THE PROBLEM: Reproduce the entries word for word but drop every picture.

Excerpts from a dataset
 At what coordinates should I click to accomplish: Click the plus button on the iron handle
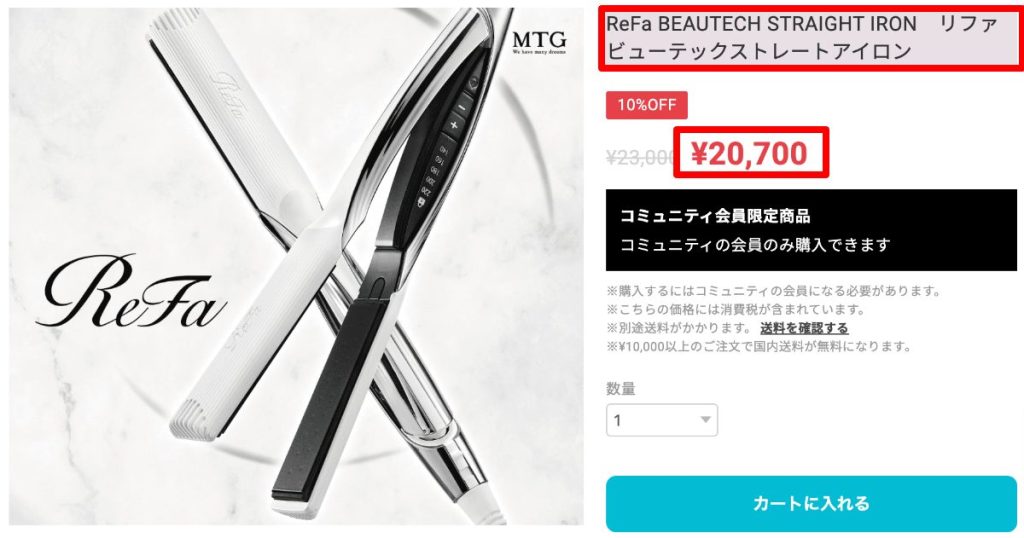[x=454, y=124]
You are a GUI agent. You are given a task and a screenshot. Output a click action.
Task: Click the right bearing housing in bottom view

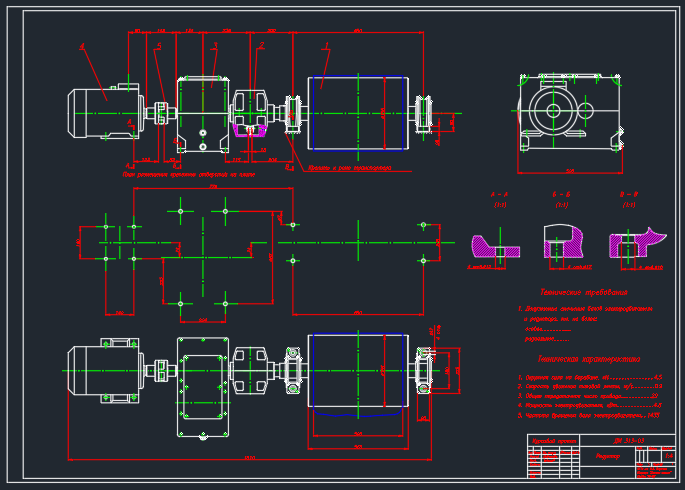423,371
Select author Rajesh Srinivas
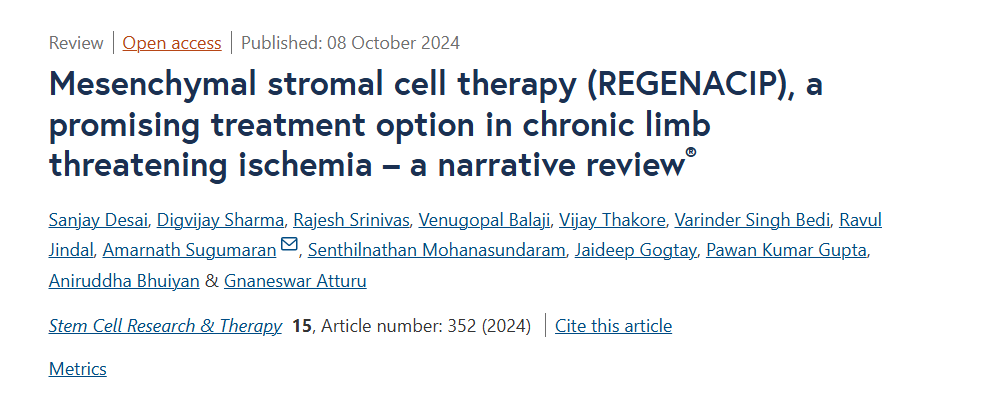 [x=352, y=220]
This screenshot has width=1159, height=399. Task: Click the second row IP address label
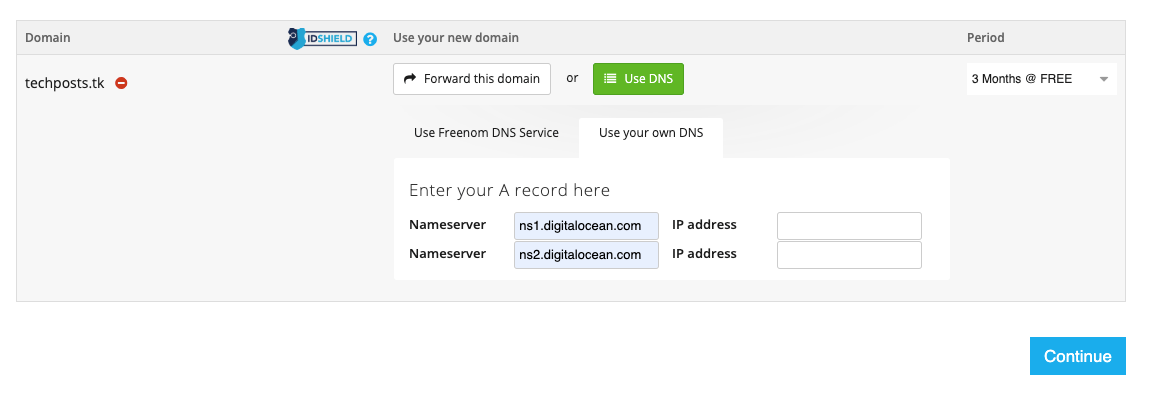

FINISHED EXERCISE:
 At what coordinates should I click to accomplish: Click the plus button on the iron handle
[x=454, y=124]
You are a GUI agent. You are given a task and a screenshot. Output a click action.
Task: Click the right bearing housing in bottom view

423,371
Select author Rajesh Srinivas
 [x=352, y=220]
This screenshot has width=1159, height=399. Task: Click the second row IP address label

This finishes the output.